Depois de quatro anos em Portugal, eu voltei pro Brasil num navio de cruzeiro. A tripulação era toda gringa, os cozinheiros inclusos. Quando o navio chegou em Recife, acho que eles quiseram fazer uma homenagem e a sobremesa do jantar era quindim. Não comia quindim há anos! Fiquei emocionada. Chega o quindim na mesa: era um quindim feito por alguém que nunca viu um quindim, mas seguiu direitinho a receita. Não tinha cara de quindim. Não tinha gosto de quindim.
Nós, publicitários, vivemos numa bolha. As pessoas na nossa bolha têm um privilégio: nós temos voz.
Eu sinto que a gente faz publicidade para mulheres assim. Segue a receita que está lá no briefing, usa os ingredientes todinhos da pesquisa que a marca encomendou. Mas nunca olhou no olho da pessoa de/com quem a gente tá falando, nunca conversou, nunca empatizou.

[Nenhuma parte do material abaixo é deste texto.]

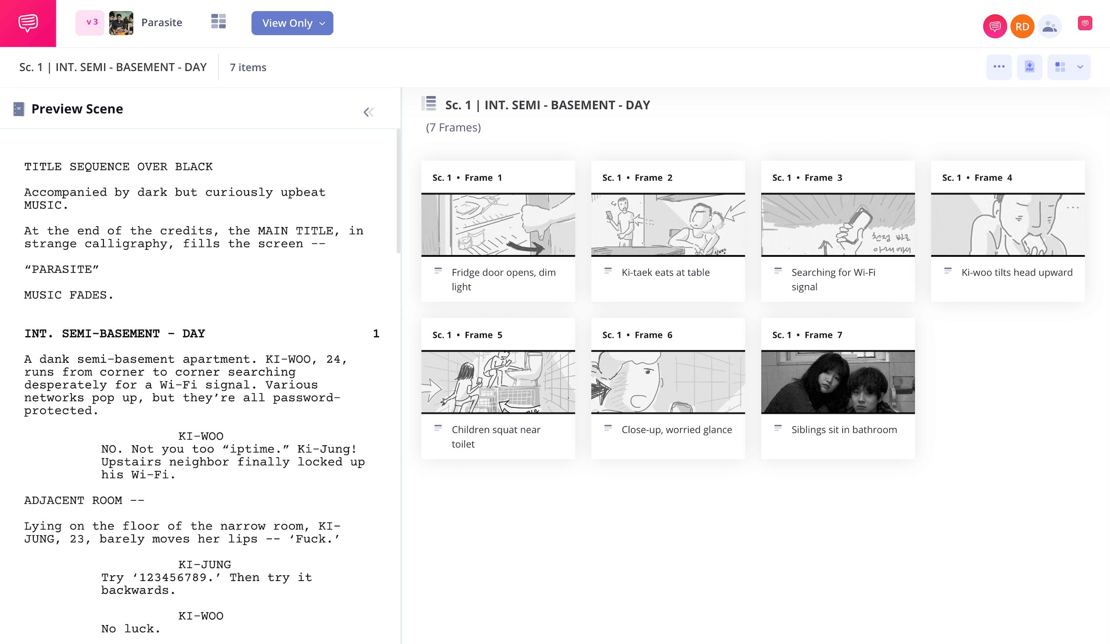This screenshot has width=1110, height=644.
Task: Click the download PDF icon
Action: [1029, 67]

Empatia é o ingrediente que mais está em falta no mundo hoje. Se colocar no lugar do outro. O engraçado é que é uma capacidade inata do ser humano. Mas não estamos usando. Nem vou falar muito sobre empatia porque quero que você veja esse vídeo e, sim, ele tem 45 minutos mas vale cada segundo.
Aí surgem os estereótipos: a mulher multitarefa, sem tempo para nada, que está insatisfeita com o corpo, que é dependente financeiramente, que cuida da casa e dos filhos sozinha. Ou a mulher objeto, hiperssexualizada. Não somos só isso e algumas destas visões estão bem defasadas.
Acontece que essas histórias não estão colando mais. Se não estamos empatizando, também não estamos gerando identificação: 65% das mulheres afirmam não se identificar com a forma como são retratadas na publicidade.
Tem um vídeo lindo da autora Chimamanda Ngozi Adichie que fala sobre o que acontece quando contamos sempre a mesma história ou o mesmo lado de uma história.
Nós, publicitários, vivemos numa bolha. As pessoas na nossa bolha têm um privilégio: nós temos voz. Uma voz que é capaz de atingir milhares de pessoas e mudar a cultura. Só que hoje nós somos como vitrolas: apenas reproduzimos discursos prontos. O exercício da empatia nos convida a ser mais como megafones e dedicar o nosso espaço para amplificar as vozes que ninguém está ouvindo.
Tá pouco de vídeo? Quer mais um? Olha que inspiradora a fala da Diane Lima no TEDx Mulher que rolou em São Paulo:
“O processo criativo é um espaço de poder porque ele é um espaço de escolha. E quando a gente escolhe, a gente pode escolher pela libertação: por libertar as pessoas dos modelos e das prisões.”
E no meio do caminho a gente pode descobrir que está libertando as marcas também.